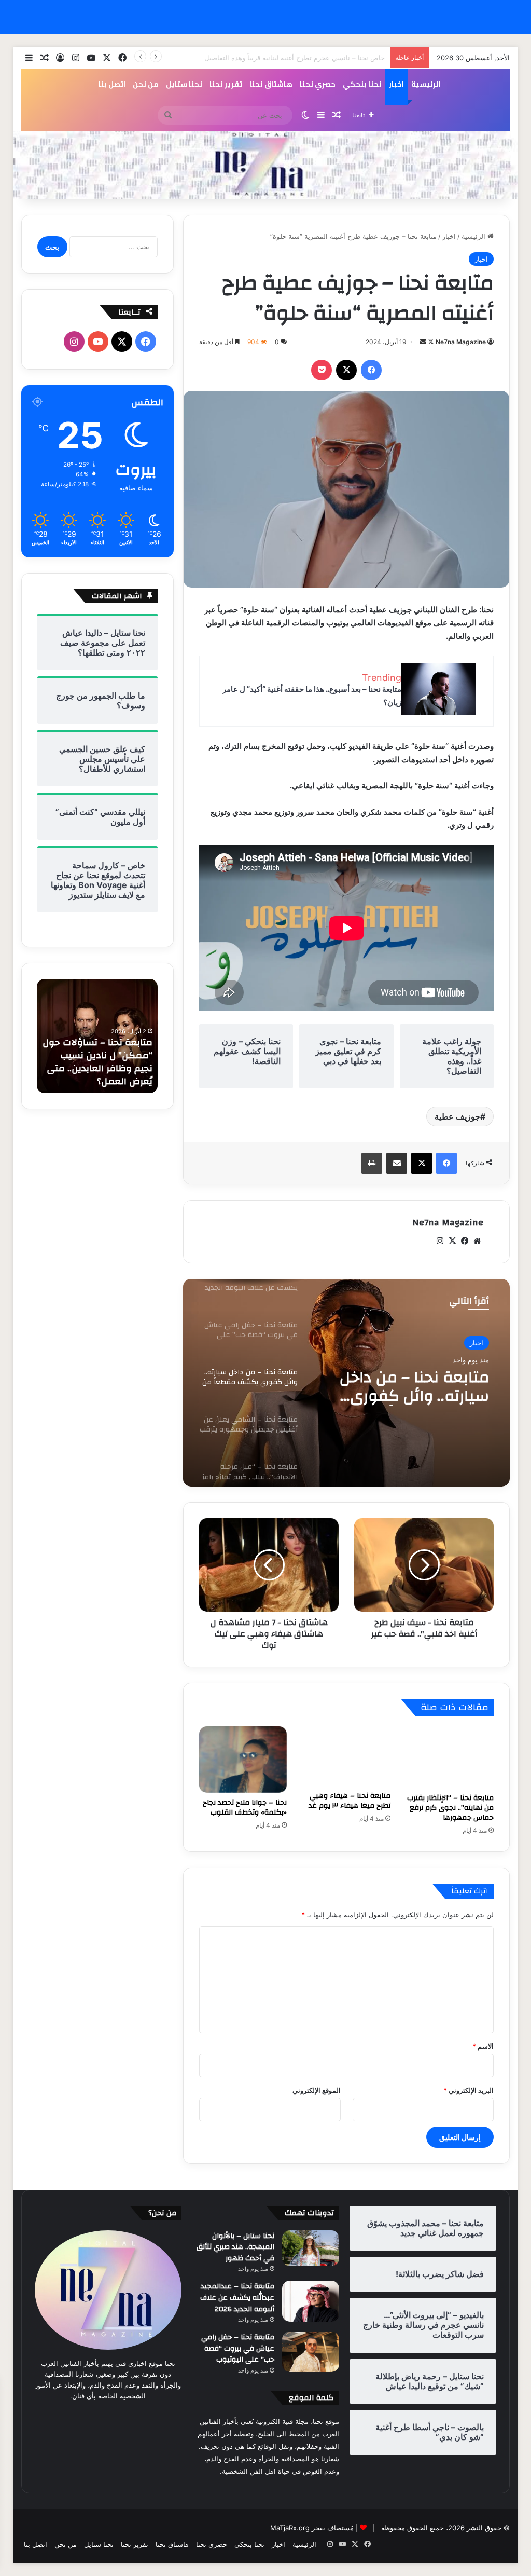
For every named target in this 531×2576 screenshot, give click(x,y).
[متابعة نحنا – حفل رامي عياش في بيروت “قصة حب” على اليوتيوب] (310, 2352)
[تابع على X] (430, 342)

==

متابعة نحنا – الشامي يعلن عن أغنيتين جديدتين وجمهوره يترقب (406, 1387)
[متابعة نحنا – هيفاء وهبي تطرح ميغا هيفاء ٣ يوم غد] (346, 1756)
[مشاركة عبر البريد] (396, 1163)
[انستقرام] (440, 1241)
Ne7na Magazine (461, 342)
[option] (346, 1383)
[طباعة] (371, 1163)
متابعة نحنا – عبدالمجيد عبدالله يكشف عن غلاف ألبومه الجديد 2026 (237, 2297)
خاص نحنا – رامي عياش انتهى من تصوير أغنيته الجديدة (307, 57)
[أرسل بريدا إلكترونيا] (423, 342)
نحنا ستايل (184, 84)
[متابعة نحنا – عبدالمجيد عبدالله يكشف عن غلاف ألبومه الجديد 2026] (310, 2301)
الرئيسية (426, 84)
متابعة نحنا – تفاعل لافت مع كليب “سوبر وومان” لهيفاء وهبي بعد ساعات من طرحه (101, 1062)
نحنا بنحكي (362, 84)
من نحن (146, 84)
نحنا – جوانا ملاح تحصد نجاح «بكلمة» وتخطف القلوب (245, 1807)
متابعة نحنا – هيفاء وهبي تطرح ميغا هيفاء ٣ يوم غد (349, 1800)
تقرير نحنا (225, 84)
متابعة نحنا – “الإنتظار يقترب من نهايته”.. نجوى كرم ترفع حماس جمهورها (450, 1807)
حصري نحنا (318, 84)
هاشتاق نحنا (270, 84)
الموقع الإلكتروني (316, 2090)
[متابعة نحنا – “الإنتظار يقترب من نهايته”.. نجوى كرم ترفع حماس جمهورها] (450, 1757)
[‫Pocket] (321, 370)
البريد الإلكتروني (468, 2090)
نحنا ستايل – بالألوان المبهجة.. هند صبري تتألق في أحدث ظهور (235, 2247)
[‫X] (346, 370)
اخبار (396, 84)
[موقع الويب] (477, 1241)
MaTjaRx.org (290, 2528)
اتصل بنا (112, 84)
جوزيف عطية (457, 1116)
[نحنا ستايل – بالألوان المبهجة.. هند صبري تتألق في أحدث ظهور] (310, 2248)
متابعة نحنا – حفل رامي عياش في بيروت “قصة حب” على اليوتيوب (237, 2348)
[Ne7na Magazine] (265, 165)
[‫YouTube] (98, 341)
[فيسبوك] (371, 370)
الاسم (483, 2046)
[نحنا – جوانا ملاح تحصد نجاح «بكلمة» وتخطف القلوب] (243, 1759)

TRY IT:
Wherever the string "نجوى" occurs in the records, copy the line it is in.

RESPONSE BELOW:
متابعة نحنا – “الإنتظار يقترب من نهايته”.. نجوى كرم ترفع حماس جمهورها (450, 1807)
[متابعة نحنا – “الإنتظار يقترب من نهايته”.. نجوى كرم ترفع حماس جمهورها] (450, 1757)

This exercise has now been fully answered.